# Problem in connecting Sony Laptop to LCD TV



## kaifmb27 (Nov 30, 2008)

I recently bought a 52" Samsung LCD TV. I wanted to connect my Sony Viao laptop to the TV but it doesn't recognize it. I used a VGA to VGA connection and change the resolution of the laptop display but still it doesn't work. If anybody experienced the same thing. Please help. Thanks.


----------



## etaf (Oct 2, 2003)

have you set up th elaptop to supply a signal to the VGA 
FN + F4 on most laptops - not sure about the sony 
That will toggle between 
Laptop display 
VGA output
Laptop Display + VGA output

Then on the TV - you need to select the VGA input 
I have a humax and its called PC input on that V


----------



## kaifmb27 (Nov 30, 2008)

Hello!
Thank for answering. Yes, I did. It's Fn F7 in Sony Viao VGN-FS700. I also chose #2 un the display properties. On the TV side, I also put it to PC input in the TV (Samsung Series 6 630). I already tried 2 brand VGA cables. Do I need to get a sepcial cable for it or set to a specific resolution in the laptop. The manual of the TV says that Optimum resolution is 1920 X 1080 but the highest resolution in the laptop is 1680 X 1050 only. I called Tech Support of Samsung and he said that it should not matter. I played around the resolution to check if it will work but it didn't. It still says 'This source is not connected'. Thanks again. 
Karen


----------



## etaf (Oct 2, 2003)

it should work 
Do you have a PC monitor on a desktop at all - perhaps you could try that - see if the laptop vga output is faulty


----------



## kaifmb27 (Nov 30, 2008)

Yes, I already did tried it and it works fine in the PC LCD Monitor. But for some reason, it doesn't work in gthe LCD TV. Any other way? Thanks again.


----------



## etaf (Oct 2, 2003)

does the monitor have a vga socket on it - so you can use the same cable ? from the PC on the TV

sounds more like the TV problem


----------



## kaifmb27 (Nov 30, 2008)

Yes, it does. I actually tried connecting a desktop to the TV and it worked. I guess there's something wrong with my laptop. Do you have any idea why it's not getting the laptop signal?My laptop is Sony Viao VGN-FS700. Thank again.


----------



## etaf (Oct 2, 2003)

when you used te desktop - what screen resolution was it on ?

I would perhaps try a lower resolution - say 800x 600


----------



## kaifmb27 (Nov 30, 2008)

Yes, I tried 800 X 600 but it didn't worked. I also tried other resolution but didn't worked either. Any more ideas? Thanks again.


----------



## etaf (Oct 2, 2003)

dont think so 

in summary 

- The laptop outputs to a monitor using F7 
- The destop outputs to the TV OK
- The laptop using the same cable as the desktop output to TV does not work

i'm baffled


----------



## MysticEyes (Mar 30, 2002)

Match the refresh rate of the TV to the laptop.


----------

= = = =

**Task set**
1/ Repeat everything from "Thank for answering." down to "connected'. Thanks again." in the forum thread, substituting "customer service" for "Tech Support".
2/ According to the forum thread, what key combination does the Sony laptop use to send its display to the VGA output?
The rows that follow come from a separate source and are unrelated to the forum thread.

**Data entries**
= = = =

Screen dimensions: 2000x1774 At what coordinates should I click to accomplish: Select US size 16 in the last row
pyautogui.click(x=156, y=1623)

= = = =

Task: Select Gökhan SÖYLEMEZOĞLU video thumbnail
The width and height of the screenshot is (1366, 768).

= = = =

**Correct answers**
1/
Thank for answering. Yes, I did. It's Fn F7 in Sony Viao VGN-FS700. I also chose #2 un the display properties. On the TV side, I also put it to PC input in the TV (Samsung Series 6 630). I already tried 2 brand VGA cables. Do I need to get a sepcial cable for it or set to a specific resolution in the laptop. The manual of the TV says that Optimum resolution is 1920 X 1080 but the highest resolution in the laptop is 1680 X 1050 only. I called customer service of Samsung and he said that it should not matter. I played around the resolution to check if it will work but it didn't. It still says 'This source is not connected'. Thanks again.

2/ Fn F7.